» **Work task**: In the records below, find the line containing "Click the brand logo on gold shoe insole". Restate it and all the lines after it exactly, and omit the rest.

» **Task material**:
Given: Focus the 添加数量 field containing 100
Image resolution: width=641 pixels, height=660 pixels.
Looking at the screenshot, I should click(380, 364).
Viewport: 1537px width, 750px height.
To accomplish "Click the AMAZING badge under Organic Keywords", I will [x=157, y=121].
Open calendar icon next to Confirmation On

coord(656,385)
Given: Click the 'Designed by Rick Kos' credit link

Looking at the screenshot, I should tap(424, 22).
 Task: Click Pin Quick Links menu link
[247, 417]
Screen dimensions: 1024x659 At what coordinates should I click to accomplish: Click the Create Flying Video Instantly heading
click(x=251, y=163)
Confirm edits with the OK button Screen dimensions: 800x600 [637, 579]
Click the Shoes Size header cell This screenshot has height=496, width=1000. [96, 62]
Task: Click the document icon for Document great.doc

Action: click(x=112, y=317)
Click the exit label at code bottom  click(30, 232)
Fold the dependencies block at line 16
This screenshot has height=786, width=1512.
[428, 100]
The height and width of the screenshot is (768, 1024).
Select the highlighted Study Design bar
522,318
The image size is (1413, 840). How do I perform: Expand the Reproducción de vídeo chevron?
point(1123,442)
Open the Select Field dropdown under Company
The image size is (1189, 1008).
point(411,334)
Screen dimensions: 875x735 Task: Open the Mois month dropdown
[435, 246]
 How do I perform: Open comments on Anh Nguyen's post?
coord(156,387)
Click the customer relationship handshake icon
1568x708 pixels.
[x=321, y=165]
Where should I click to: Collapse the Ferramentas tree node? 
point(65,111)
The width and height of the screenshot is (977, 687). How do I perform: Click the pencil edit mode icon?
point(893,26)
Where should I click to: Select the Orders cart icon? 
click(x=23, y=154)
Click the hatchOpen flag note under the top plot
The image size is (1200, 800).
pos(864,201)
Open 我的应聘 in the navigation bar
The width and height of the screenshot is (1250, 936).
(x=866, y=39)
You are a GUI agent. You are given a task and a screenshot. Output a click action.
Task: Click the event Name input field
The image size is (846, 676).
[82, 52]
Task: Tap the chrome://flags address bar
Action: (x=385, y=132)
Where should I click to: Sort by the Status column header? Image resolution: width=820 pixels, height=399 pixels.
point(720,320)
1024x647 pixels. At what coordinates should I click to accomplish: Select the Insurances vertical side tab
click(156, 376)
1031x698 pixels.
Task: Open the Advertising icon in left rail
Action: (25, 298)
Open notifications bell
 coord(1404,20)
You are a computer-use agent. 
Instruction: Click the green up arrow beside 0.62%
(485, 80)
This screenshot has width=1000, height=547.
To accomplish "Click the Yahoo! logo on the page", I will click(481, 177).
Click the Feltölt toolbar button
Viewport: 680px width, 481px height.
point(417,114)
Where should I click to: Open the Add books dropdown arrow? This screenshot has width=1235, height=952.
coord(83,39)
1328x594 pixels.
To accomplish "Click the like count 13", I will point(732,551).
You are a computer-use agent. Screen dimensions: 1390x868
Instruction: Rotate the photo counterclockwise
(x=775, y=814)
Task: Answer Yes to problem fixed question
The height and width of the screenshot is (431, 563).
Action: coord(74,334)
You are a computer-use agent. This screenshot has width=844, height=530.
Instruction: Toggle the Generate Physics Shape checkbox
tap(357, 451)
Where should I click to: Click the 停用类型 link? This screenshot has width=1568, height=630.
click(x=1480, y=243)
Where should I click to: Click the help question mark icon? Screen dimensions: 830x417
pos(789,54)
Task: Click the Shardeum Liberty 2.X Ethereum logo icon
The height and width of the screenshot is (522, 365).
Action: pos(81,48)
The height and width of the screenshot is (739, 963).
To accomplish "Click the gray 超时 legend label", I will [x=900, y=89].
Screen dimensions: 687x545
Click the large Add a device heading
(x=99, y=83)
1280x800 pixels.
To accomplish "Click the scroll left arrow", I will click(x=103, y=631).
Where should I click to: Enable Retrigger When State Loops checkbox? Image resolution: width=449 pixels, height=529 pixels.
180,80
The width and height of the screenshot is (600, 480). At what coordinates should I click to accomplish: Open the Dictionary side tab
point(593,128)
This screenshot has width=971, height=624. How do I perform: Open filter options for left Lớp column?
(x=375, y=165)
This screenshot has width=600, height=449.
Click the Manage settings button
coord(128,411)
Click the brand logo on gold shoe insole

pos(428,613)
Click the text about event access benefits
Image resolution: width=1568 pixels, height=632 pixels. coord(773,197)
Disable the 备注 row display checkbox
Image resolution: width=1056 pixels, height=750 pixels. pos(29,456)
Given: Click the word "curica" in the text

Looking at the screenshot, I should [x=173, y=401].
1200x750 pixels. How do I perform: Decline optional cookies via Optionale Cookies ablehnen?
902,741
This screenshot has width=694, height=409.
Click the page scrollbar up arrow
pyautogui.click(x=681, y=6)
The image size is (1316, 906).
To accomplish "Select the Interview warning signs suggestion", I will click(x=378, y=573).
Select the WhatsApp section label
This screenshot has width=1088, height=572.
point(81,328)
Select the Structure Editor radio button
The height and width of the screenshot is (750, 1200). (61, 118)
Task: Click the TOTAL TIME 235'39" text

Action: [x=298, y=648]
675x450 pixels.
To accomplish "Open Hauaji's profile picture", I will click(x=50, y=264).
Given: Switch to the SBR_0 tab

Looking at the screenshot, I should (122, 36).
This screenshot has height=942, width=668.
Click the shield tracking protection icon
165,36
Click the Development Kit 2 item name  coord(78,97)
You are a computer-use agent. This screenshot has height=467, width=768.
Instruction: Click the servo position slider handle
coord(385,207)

» **Output for this task**:
Click the brand logo on gold shoe insole

pos(428,613)
Click the text about event access benefits
Image resolution: width=1568 pixels, height=632 pixels. coord(773,197)
Disable the 备注 row display checkbox
Image resolution: width=1056 pixels, height=750 pixels. pos(29,456)
Given: Click the word "curica" in the text

Looking at the screenshot, I should [x=173, y=401].
1200x750 pixels. How do I perform: Decline optional cookies via Optionale Cookies ablehnen?
902,741
This screenshot has width=694, height=409.
Click the page scrollbar up arrow
pyautogui.click(x=681, y=6)
The image size is (1316, 906).
To accomplish "Select the Interview warning signs suggestion", I will click(x=378, y=573).
Select the WhatsApp section label
This screenshot has width=1088, height=572.
point(81,328)
Select the Structure Editor radio button
The height and width of the screenshot is (750, 1200). (61, 118)
Task: Click the TOTAL TIME 235'39" text

Action: [x=298, y=648]
675x450 pixels.
To accomplish "Open Hauaji's profile picture", I will click(x=50, y=264).
Given: Switch to the SBR_0 tab

Looking at the screenshot, I should (122, 36).
This screenshot has height=942, width=668.
Click the shield tracking protection icon
165,36
Click the Development Kit 2 item name  coord(78,97)
You are a computer-use agent. This screenshot has height=467, width=768.
Instruction: Click the servo position slider handle
coord(385,207)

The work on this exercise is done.